Recupero della fauna selvatica

Il soccorso e il recupero della fauna selvatica sono materie storiche della Lipu, che l’associazione svolge sin dai primi anni Settanta del secolo scorso, attraverso l’istituzione e la gestione di centri recupero per gli animali selvatici in difficoltà, l’azione dei suoi gruppi e delegazioni locali e lo sviluppo di un grande patrimonio di conoscenze ed esperienze.

Nondimeno, si tratta di un campo d’attività estremamente impegnativo, che vede oggi i 10 centri recupero della Lipu ricoverare complessivamente oltre 30.000 animali ogni anno e rispondere a decine di migliaia di richieste di soccorso, aiuto, consiglio da parte dei cittadini. 

La carente normativa a livello nazionale, le risorse economiche mai sufficienti, l’oggettiva difficoltà della materia e il crescente numero di animali ricoverati (dovuto anche alla sensibilità sempre maggiore delle persone), fanno del soccorso/recupero della fauna selvatica uno degli ambiti più necessitanti di organizzazione, coordinamento e formazione, in linea con un lavoro di perfezionamento dell’impegno che la Lipu sta svolgendo da qualche anno.

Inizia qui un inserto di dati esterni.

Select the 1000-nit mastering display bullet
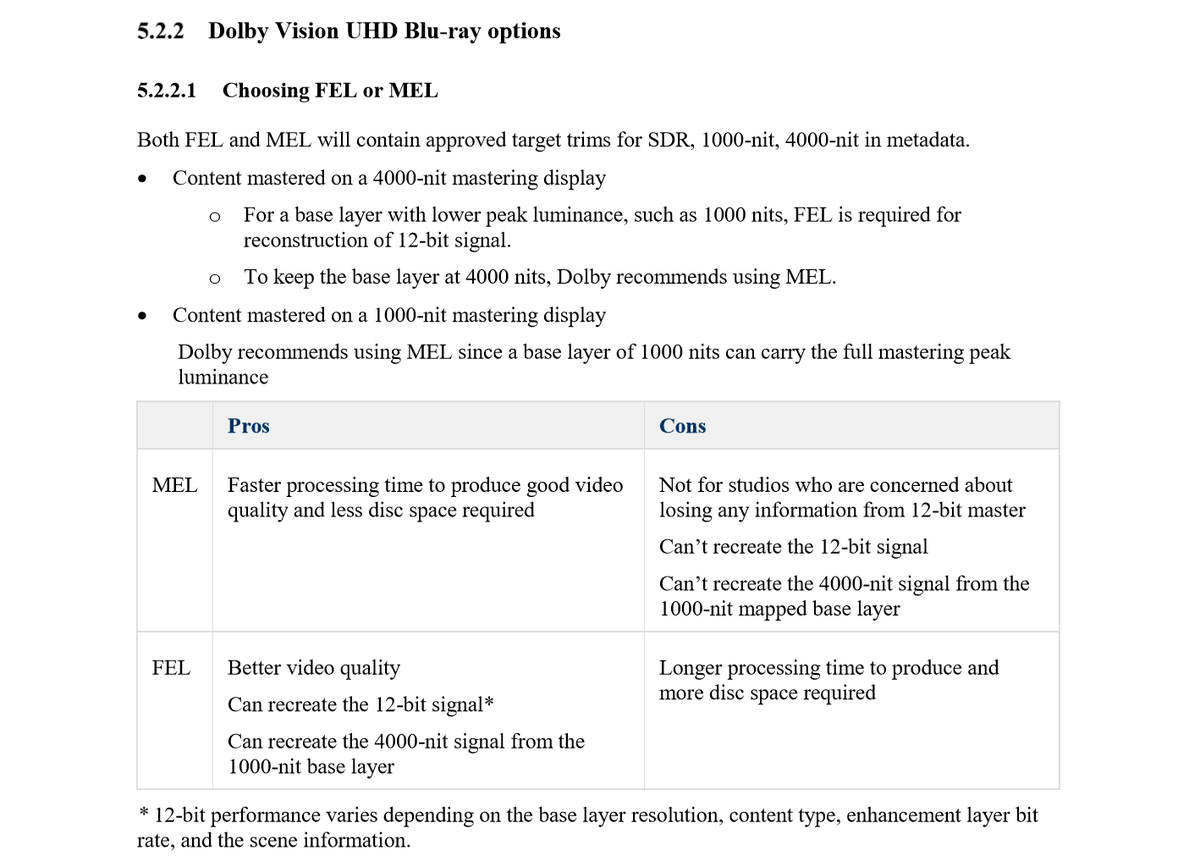1200x856 pixels. pyautogui.click(x=388, y=315)
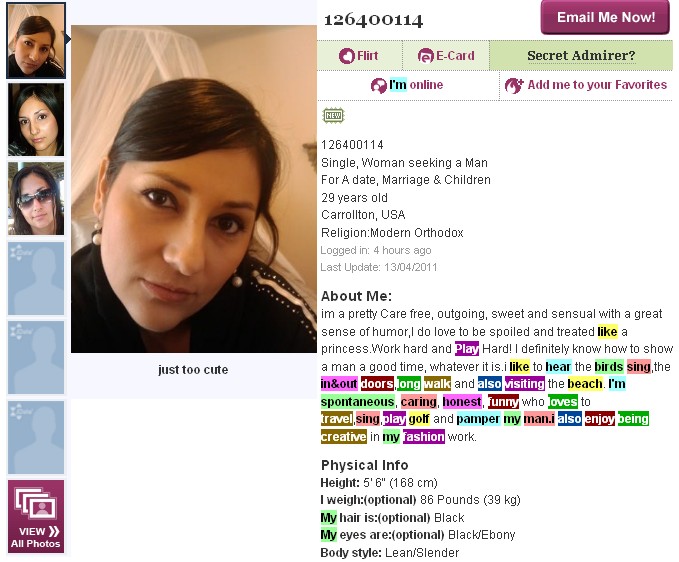This screenshot has width=679, height=562.
Task: Open the Secret Admirer link
Action: 581,56
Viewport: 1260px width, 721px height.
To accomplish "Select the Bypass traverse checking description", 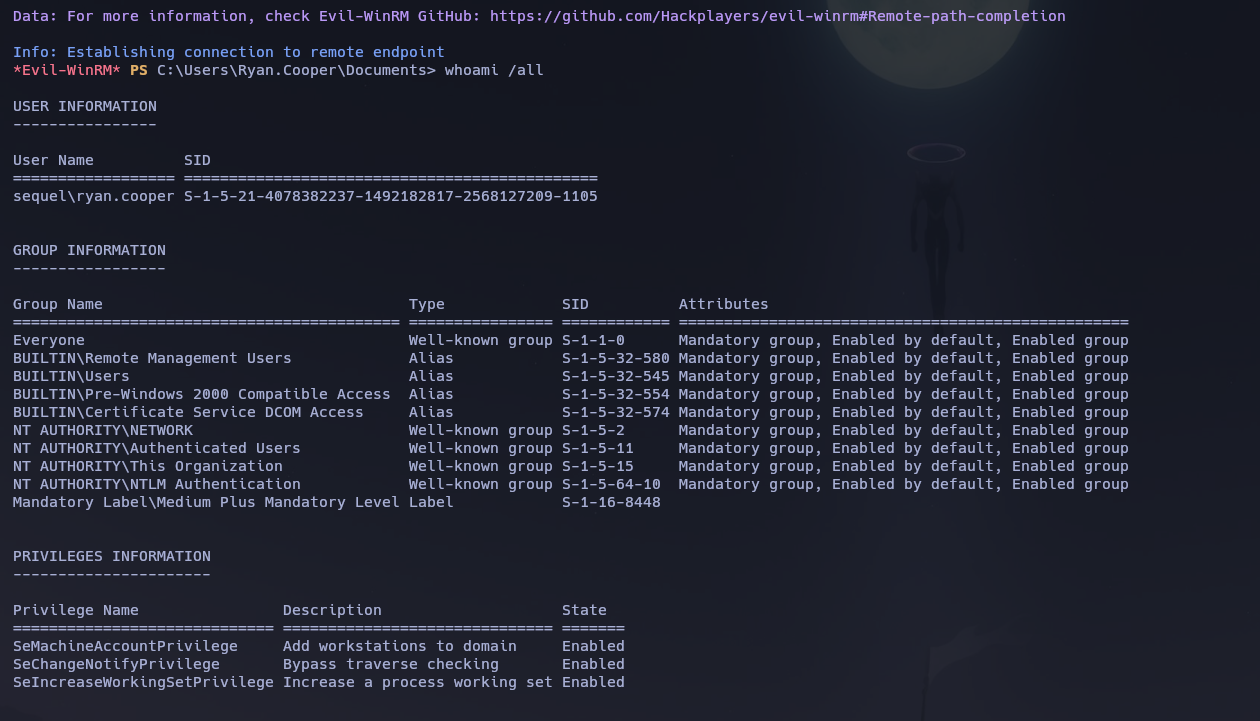I will 391,664.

L’Area formativa “Recupero fauna selvatica” della Sdam opera, in questo senso, per inquadrare la materia sotto il profilo giuridico (la normativa nazionale e regionale), distinguere e mettere in relazione le attività di soccorso da/con quelle recupero, illustrare le tecniche, le pratiche, i protocolli sulla cura degli animali, la gestione, le relazioni con il pubblico, la comunicazione, la raccolta dati e l’organizzazione generale di strutture tanto complesse quanto preziose per la protezione degli animali selvatici e la promozione di una corretta cultura ambientale.